With minimal background on the characters, what matters is the particular encounter which, once it has passed, leaves further aftershocks in its wake. The effect is jarring and startling, a risk that takes themes of isolation, memory, and loss and turns them into questions with few answers. Amid the strangeness, everything familiar strikes a deep chord. As difficult as some of these characters are, their wishes to be heard ring above their circumstances.
Many of the stories relish in theatrics.

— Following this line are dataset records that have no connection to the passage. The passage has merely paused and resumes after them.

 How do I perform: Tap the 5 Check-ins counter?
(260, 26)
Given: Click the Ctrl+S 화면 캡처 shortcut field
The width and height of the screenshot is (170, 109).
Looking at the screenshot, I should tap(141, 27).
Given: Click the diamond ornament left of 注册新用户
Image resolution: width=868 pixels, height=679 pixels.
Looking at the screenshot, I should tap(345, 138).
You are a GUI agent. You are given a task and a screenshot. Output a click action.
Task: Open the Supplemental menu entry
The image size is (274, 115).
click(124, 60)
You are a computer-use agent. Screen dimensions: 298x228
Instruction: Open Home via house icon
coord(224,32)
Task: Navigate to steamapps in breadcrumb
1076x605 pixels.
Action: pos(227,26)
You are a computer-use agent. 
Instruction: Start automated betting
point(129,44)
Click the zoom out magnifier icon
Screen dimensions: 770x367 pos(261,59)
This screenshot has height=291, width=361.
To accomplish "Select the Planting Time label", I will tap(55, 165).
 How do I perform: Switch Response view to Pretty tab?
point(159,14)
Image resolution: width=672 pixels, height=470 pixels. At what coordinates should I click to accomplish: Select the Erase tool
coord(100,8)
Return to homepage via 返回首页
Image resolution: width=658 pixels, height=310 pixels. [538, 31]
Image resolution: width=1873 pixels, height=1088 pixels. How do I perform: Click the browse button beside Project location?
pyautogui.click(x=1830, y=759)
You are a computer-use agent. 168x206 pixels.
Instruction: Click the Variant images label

They’re often set in claustrophobic surroundings that unfold in fecund descriptions. They focus on distinct scenes. Sometimes—as in the haunting “Elsewhere”—they convey a powerful sense that tragedy has taken place just off stage.
Less brutal stories provide respite from the violence while still displaying an impressive range. These include flash fiction that considers the moment just after an outing at the theater, an allegory in which a man seeks nourishment in a library, and a tall tale on the plight of miners who can’t stop crying.
Darker with the Lights On is a rich, demanding collection whose stories illuminate dark corridors where what’s visible is more frightening than what can only be imagined.